• **Directions**:
Extend the post below on switching from pandas to Polars, picking up after its final sentence.

Like, dude, why are you still using pandas/black/poetry/(another non-rust python util)?
Pandas is synonymous with data science. I used to work more in the data space, I was Head of Data Science at Waybridge and did a ton of data science in my own startup Wattson Blue. However, more recently I have been doing more software engineering; as such I have not actively been looking at what is the most performant way of playing with data (since everyone just uses pandas!).
Being on holidays this week, I decided to finally investigate different libraries and options for myself. In particular, I decided to give Polars a try, and OMG, it's not even close.
For me it's a bit like the first time I tried Ruff (in replacement of black and isort), or the first time my intern Danish showed me UV (in place of poetry.)
Like, dude, why are you still using pandas/black/poetry/(another non-rust python util)
E.g. compare loading the IMDB titles and ratings CSV file on my M1 Pro Macbook with 16GB of RAM
(feb2025) ➜ Feb2025 git:(master) ✗ uv run python imdb.py
'load'('title.basics.tsv', 'pandas')) took: 13.4196s - shape: 11mm, 9
'load'('title.ratings.tsv', 'pandas'), {}) took: 0.4610s - shape: 1mm, 3
'load'('title.basics.tsv', 'polars'), {}) took: 0.5464s - shape: 11mm, 9
'load'('title.ratings.tsv', 'polars'), {}) took: 0.0222s - shape: 1mm, 3
Even if I go small and load smaller CSVs with say 1000 rows, the results are substantially quicker - so the excuse of "but my data is not that big" does not apply I am afraid.

• **Data excerpts**:
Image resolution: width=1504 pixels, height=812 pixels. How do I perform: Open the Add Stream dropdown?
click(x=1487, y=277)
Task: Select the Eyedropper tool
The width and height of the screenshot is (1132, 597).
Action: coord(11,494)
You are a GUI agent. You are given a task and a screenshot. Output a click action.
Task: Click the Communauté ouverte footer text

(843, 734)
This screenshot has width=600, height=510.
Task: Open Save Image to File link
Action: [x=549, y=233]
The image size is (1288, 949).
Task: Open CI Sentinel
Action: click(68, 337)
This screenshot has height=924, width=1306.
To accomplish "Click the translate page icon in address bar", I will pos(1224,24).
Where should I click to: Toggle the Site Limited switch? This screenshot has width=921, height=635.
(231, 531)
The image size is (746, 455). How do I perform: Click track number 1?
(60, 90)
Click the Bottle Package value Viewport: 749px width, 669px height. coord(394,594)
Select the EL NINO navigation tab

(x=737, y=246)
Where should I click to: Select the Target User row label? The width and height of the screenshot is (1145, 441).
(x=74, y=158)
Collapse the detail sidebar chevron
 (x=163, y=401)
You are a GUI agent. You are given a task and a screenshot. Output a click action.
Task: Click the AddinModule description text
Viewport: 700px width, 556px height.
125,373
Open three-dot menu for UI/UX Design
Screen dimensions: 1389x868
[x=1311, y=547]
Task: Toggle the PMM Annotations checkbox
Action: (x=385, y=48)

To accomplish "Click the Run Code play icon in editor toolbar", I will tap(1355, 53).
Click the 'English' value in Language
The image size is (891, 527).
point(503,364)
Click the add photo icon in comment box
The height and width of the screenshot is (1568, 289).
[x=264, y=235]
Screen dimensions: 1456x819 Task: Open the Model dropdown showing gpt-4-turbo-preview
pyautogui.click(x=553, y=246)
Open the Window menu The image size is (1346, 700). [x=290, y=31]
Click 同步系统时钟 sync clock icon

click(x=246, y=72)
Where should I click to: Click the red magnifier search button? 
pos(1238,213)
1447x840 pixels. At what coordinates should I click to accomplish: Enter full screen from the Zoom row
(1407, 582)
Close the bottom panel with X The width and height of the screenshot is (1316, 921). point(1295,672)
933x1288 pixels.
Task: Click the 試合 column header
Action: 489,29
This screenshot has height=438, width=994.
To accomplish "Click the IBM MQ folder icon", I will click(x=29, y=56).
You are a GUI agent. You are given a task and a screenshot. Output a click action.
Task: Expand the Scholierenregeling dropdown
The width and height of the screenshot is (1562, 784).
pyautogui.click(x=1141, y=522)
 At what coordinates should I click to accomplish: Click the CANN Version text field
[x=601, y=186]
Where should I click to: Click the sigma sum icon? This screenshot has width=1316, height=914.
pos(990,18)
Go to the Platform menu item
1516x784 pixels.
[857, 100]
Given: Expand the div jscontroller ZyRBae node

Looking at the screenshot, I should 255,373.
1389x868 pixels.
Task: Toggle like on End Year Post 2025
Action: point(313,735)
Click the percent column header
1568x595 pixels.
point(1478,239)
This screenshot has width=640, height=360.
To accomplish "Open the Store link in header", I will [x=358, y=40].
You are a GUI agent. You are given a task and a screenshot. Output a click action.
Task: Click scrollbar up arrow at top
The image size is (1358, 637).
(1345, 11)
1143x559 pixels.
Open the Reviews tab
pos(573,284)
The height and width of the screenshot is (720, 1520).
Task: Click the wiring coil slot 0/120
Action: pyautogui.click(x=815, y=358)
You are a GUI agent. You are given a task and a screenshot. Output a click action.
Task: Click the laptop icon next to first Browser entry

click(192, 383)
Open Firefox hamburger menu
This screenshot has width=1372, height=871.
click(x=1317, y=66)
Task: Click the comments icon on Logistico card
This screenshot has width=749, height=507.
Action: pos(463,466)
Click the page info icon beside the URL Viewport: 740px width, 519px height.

• **Response below**:
And the helpful errors and warnings - side note, why do I not write better errors and warnings like this?
PolarsInefficientMapWarning: Expr.map_elements is significantly slower than the native expressions API. Only use if you absolutely CANNOT implement your logic otherwise. Replace this expression...
- pl.col("numVotes").map_elements(lambda x: ...)
with this one instead:
+ pl.col("numVotes") / 1000000.0
Thanks Polars.
That's faster too! Here is a simple example of looking at a breakdown of movie ratings by year:
here is the code as an example, which I am sure could be made more efficient!
pandas_full = pd.merge(pandas_basics_df, pandas_ratings_df, on='tconst', how='outer')
pandas_full['roundedRating'] = ((pandas_full['averageRating'] * 2).round(0) / 2)
pandas_year_and_rating_df = pandas_full.groupby(['startYear', 'roundedRating'])['numVotes'].count()
vs 1s in polars
full = polars_basics_df.join(polars_ratings_df, on='tconst', how='full')
full = full.with_columns(
((pl.col('averageRating') * 2).round(0) / 2).alias('roundedRating'))
year_and_rating_df = full.group_by(['startYear', 'roundedRating']).len()
so again massive gains to be had.
(and this is not even the most efficient way of writing these, you can use lazy loading, and chain all the commands together to get an extra 20% or so gains, although you can have similar gains on pandas side too, so best keep it simple)
You might have heard this rule of thumb from the creator of pandas (see here)
pandas rule of thumb: have 5 to 10 times as much RAM as the size of your dataset
Although pandas has tried to address this issue with the new pyarrows backend, you don't have such issues in polars:
Zero-copy operations: Polars uses Apache Arrow under the hood, which means many operations don't need to copy data in memory. In pandas, simple operations often create new copies of your data.
Lazy evaluation: Polars can optimise your query plan before execution. Write something like:
df.filter(pl.col("value") > 0).groupby("category").agg(pl.col("value").sum())
And Polars will figure out the most efficient way to run it.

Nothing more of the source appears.